31. After reviewing the complaint file from the Trust, we cannot see that the Trust has reflected on this aspect of the complaint. Therefore, we partly uphold this aspect of the complaint, and we have made recommendations for the Trust to address this.
Individual psychotherapy
32. Mrs I complains that the Trust did not provide her with individual psychotherapy following her referral on 21 November 2019. Mrs I complains that the Trust would only offer her group therapy after she had explained that group therapy was unsuitable for her. She has told us this is because she has panic attacks in group settings.
33. Mrs I says she asked the Trust about individual psychotherapy, and they said she had had it before so they would not give it to her again. Mrs I says she last had psychotherapy 10 years ago and she thinks she needs a ‘top up’ and the last time she had it was good but the therapist went on maternity leave so the psychotherapy ended early. She said that she felt the Trust just treated mental health like a ‘one size fits all’ situation rather than adapting their service to individual needs.
34. The Trust says its decision to offer group therapy was based on Mrs I’s ability to use skills she had already been given in previous therapy and her ability to benefit from group therapy. It says Mrs I may have benefitted from group therapy as it enables a person to know they are not alone, that other people have similar difficulties to them and to support them thinking and feeling differently. The Trust also commented that Mrs I struggled to identify how individual therapy would help her, what her goals were or areas she would like to work on.
35. National Institute for Health and Care Excellence (NICE), which is the organisation that writes guidelines on best practice in health care, has guidelines on borderline personality disorder.

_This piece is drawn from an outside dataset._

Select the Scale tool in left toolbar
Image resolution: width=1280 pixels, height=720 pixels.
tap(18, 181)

They say, ‘When considering a psychological treatment for a person with borderline personality disorder, take into account the choice and preference of the service user’.

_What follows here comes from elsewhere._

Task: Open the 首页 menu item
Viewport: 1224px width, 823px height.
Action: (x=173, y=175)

36. Our psychiatry adviser told us it does not appear that the Trust’s decision to only offer Mrs I group therapy was in line with the NICE guidelines on borderline personality disorder as the Trust provided no reason to explain why she was not considered for one to one therapy or if there was any specific consideration that individual psychotherapy was going to be unhelpful or harmful to justify declining it.
37. It seems the Trust had decided therapy would be suitable for Mrs I but not one to one therapy. However, in accordance with NICE’s guidelines on borderline personality disorder we would have expected the Trust to take into account Mrs I’s view that group therapy was not suitable for her and her preference for individual therapy when it made a decision about her treatment. From the information we have seen it does not appear that the Trust considered Mrs I’s reasons for not wanting to engage with group therapy. Therefore, our view is there was a failing in the Trust not considering Mrs I’s reasons why group therapy was not suitable for her.

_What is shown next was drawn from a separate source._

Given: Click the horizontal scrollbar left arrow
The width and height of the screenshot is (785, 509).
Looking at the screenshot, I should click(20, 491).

38. Mrs I says as a result she felt worse due to the stress, her mental health has been damaged and she missed an opportunity for appropriate mental health treatment. We are unable to say with certainty whether individual therapy would have been offered to her if the Trust had taken into account her reasons for declining group therapy and we are unable to say with certainty whether individual therapy would have been beneficial for Mrs I. However, we appreciate that it may have been frustrating to only be offered group therapy when Mrs I had said she did not want to engage with group therapy and therefore missed the possible opportunity to engage in therapy she thinks would have been more appropriate for her.